Получилось ни то ни се — к панихиде он опоздал. Да лучше бы и вовсе не ездил! Правда, он лично отправил в Переславль добрые канаты, зато сам вслед за ними выехал не скоро: мать и жена, обрадовавшись случаю, держали его за полы целый месяц. Когда же он, наконец, вырвался и полетел в Переславль, то как раз успел на нежданную панихиду — мастер Корт, не дождавшись его, преставился за сутки до его приезда.

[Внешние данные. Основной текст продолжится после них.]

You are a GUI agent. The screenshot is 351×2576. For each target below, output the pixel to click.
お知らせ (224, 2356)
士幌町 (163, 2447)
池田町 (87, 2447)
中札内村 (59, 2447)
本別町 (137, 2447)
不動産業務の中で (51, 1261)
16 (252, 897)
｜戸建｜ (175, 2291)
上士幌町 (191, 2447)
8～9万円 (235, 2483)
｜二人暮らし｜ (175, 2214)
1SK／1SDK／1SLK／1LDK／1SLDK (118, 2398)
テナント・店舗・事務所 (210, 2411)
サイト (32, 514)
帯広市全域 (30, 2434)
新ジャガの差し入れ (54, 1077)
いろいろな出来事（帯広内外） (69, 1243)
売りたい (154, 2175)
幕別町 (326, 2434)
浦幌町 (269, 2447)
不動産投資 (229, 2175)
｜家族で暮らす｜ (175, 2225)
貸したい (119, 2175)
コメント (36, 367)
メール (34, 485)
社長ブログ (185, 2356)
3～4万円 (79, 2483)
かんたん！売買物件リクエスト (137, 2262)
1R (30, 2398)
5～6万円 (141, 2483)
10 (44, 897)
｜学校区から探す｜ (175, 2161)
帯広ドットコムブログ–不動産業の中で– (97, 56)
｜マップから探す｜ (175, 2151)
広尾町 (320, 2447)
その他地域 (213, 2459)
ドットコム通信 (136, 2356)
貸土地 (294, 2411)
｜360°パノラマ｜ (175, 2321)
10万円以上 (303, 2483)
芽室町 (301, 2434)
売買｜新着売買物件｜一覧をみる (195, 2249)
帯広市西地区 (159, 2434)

Петр похоронил старика, как родного, и вечером выпил крепко. Наутро они вдвоем с Брандтом принялись за второй фрегат и в шесть дней завершили дело. Восьмого июня спустили корабль на воду и до поздней ночи веселились на нем вместе с мастеровыми людьми и экипажем, без чинов и церемоний. На другой день боярин Тихон Никитич Стрешнев, приехавший накануне из Преображенского с поручением от Натальи Кирилловны справиться, чем таким важным занят государь Петр Алексеевич, с трудом ожив, повез обратно короткую грамотку, писанную Петром второпях на грязном лоскуте бумаги: «Гей, о здравии слышать желаю и благословения прошу; а у нас все здорово, а о судах паки подтверждаю: зело хороши все, и в том Тихон Никитич сам известит. Недостойный Petrus».
Наталья Кирилловна с недоумением повертела бумажку в руках. Что еще за Petrus? Все немцы проклятые… Так скоро и совсем перекрестят ее Петрушу, не дай Господи! Нет, надо, наконец, переговорить с патриархом и думными боярами, чтобы оградили царский дом от еретиков…
Стрешнев говорил что-то о судах, но она никак не могла взять в толк его слова. Да и не до судов ей: хоть бы их и вовсе не было! Нынче стало известно, что Голицын возвращается из похода, и, как говорят, одержав неслыханную победу над ханом. Сонька совсем зарвалась, сидит в Думе царицей всея Руси, а по Москве слухи бродят один страшнее другого — и все про заговоры и мятежи. Как это Петруша не понимает, что сейчас его место здесь, в Москве?
Вошла царица Евдокия, держа очи долу. Поклонилась, спросила, что государь Петр Алексеевич, здоров ли, скоро ли будет назад? Наталья Кирилловна обняла ее, поцеловала в лоб. Петруша, слава богу, здоров и ей кланяется (ведь ни слова бедняжке не написал, стервец!). А домой приедет, никуда не денется — через неделю день ангела покойного государя Федора Алексеевича.
Кошка была необычная, степная, дикая; в ней не было ничего от опрятности и вкрадчивой ласковости домашних кисок, напротив, от ее грязно-палевой шкуры разило гнилью, и каждое движение выдавало в ней безжалостного хищника. Едва к ней приближался кто-то из людей, ее продолговатые зрачки вскипали черной кровью, и она молниеносно кидалась всем телом на железные прутья клетки и повисала на них, вздыбив шерсть и яростно шипя.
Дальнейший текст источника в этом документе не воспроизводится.